When we came back to sleep, I looked myself in the mirror and found something strange, almost terrifying… at the beginning I do not quite understood but later I got it. I was just with black people the whole day, and a lot of people! And it was weird to see a white person, even the well known myself…

The day after, we woke up on time for the first pray and depart to KaoSlack bus station… bus station… another apocalyptic collection of sept places, street vendors, goats, garbage, unproductive zombies, etc… In the way from Kaolack to Karang, the border, I saw the real deep Senegal: a collection of small villages with rows of girls going to take water in the wells, kids taking care of the skeletal cattle and guys fixing their huts. Sounds stereotypical and stigmatized, but was like this. Even I had seen things like that in my travels for Latin-American, here the reality was so different, and my own trip had gone so far, that the emotion of the discoverer arose in my, I felt burning from the inside the flame that fueled the imagination of pasts generations and compensated the suffers of the big travelers… and all the epiphany was interrupted at the arrival to the border.

One of those wild borders. In both sides they were amaze of my passport, first time a Chilean appear in this part of earth, at least in the memories of the migration officers (that have been there for a while). They search in the list the requirements for this weird country, that they called Kili in wolof. In the Gambian side any attempt to extract money from me was dismissed when I mentioned the Gambian Bureau of Statistics and the World Bank as my employers. The last stage of the trip was to take the ferry close to the border and cross the broad River Gambia. One hour and we were in Banjul… the real trip had just started…

Friday, March 13, 2009

Just 4 me

Yesterday I was lucky. I was trying to reach a little bar called Mississippi in the area of the Cheikh Anta Diop University where I was told professors go to get drunk but my instructions and poor French were not enough for the taxi driver. He just left me in the front door of the university, and started looking for the bar in the not too safe streets around... when I found a decent bar (in Senegalese standards) I just went in and asked for a Flag and realised that it was a little stage...

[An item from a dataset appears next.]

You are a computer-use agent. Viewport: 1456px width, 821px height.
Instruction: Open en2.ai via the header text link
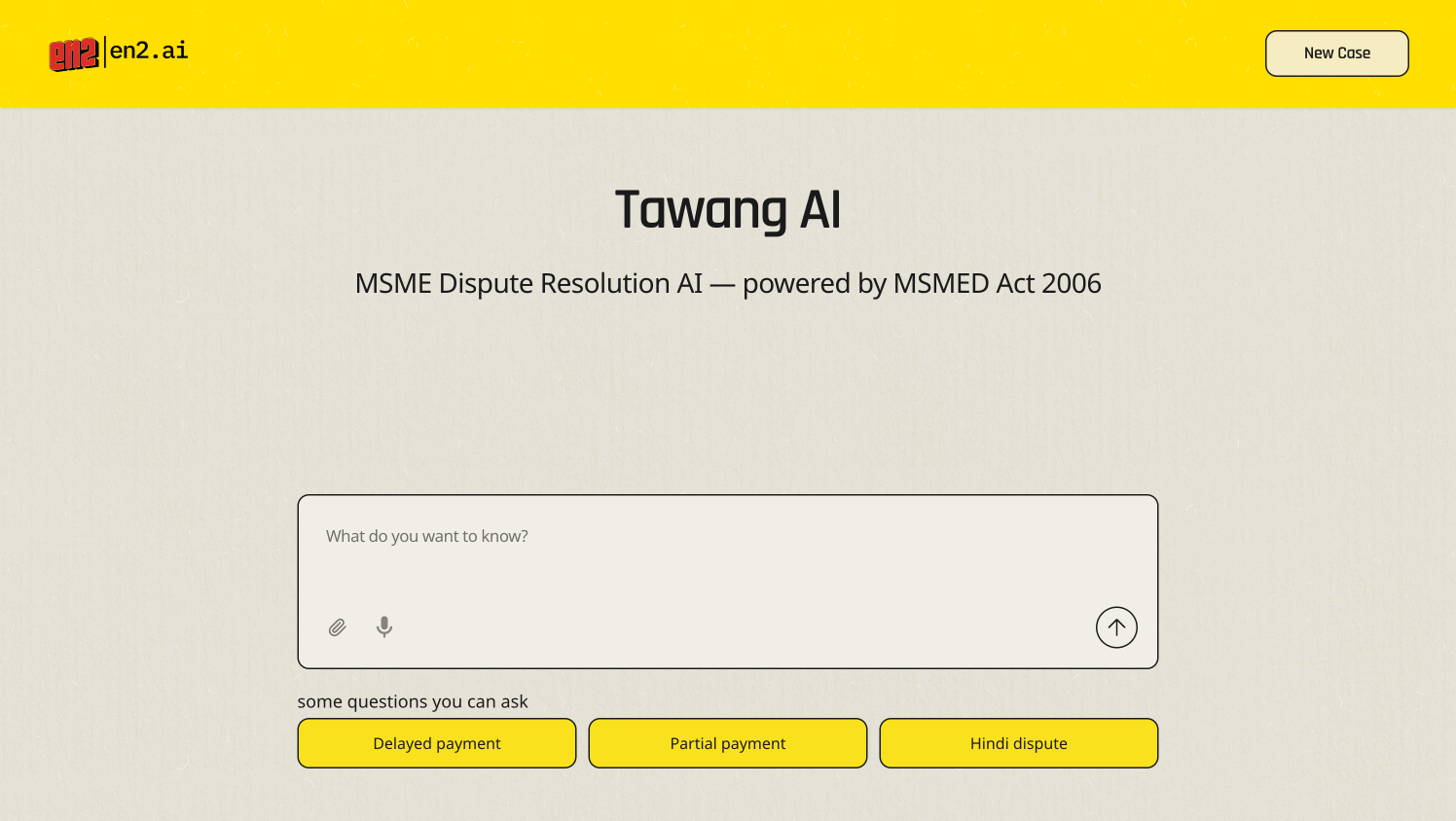coord(147,51)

- y at-il de musique aujourd'hui??
- bien sûr monsieur...

The beer was expensive, so I was expecting a good show, and it was amazing!!! Just when I came back to my room at la maison de l'universite and read my West Africa Lonely Planet I realised that I was in just4you, the best live music place in Dakar! and the artist was Cheikh Lo (seems like everyone is called Cheikh here...), one of the most popular Senegalese artists. Look this (see how this rich guys dance with CFA bills in their mouth, that afterwards give to the musicians):

Wednesday, March 11, 2009

back to the cradle?

The last days have been intensive. Just one month ago, and under a full moon in Amsterdam I started the forth decade, a moment that I took as a checkpoint to project me in the future, review the past 3 decades, see what have I learned in 30 years walking the non-straight line of life and use past as a guide to start this new stage. I’m grateful to life that at this point I have the opportunity to ask me: what would you like to do in the next decade? and be able to perceive plenty of unexplored exciting paths.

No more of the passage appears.